İşletme ve bakımı çok cüzi rakamlara yapılabilecek (özellikle panellerin temizliği işletmede önemli) bu tesislerin Türkiye’deki otellerde her geçen sene daha fazla kurulacağını söylemek hayalperestlik olmaz. Çünkü hem finansal açıdan avantajlı hem de çevresel faktörlerden dolayı sıfırdan inşa edilen otellerin yeşil otel konseptiyle yapılacağını, mevcut otellerin de Güneş Enerji Santralleriyle birlikte yeşil otel konseptine döneceklerini söyleyebiliriz.

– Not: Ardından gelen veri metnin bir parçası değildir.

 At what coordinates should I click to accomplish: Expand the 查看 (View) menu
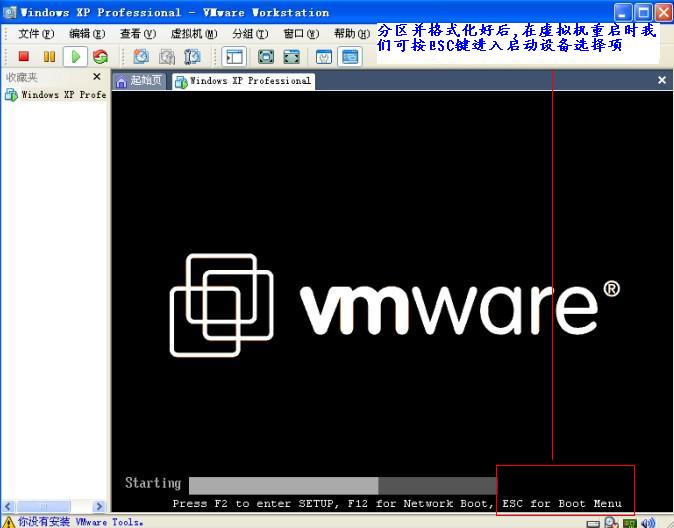[x=136, y=34]
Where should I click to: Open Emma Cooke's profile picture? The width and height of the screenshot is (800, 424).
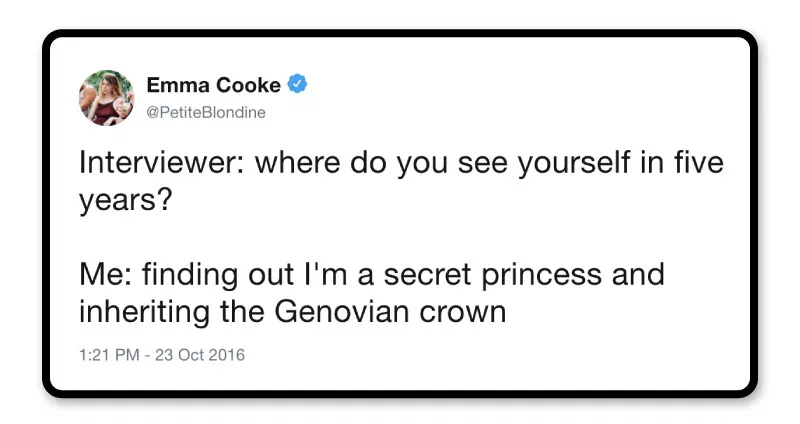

Unutmayalım, enerji konusunda yapılması gereken; enerji verimliliği çalışmalarıyla enerji tüketimini minimuma çekmek ve hâlihazırdaki enerji üretimini de başta güneş enerjisi olmak üzere yenilenebilir enerji kaynaklarıyla sağlamaktır.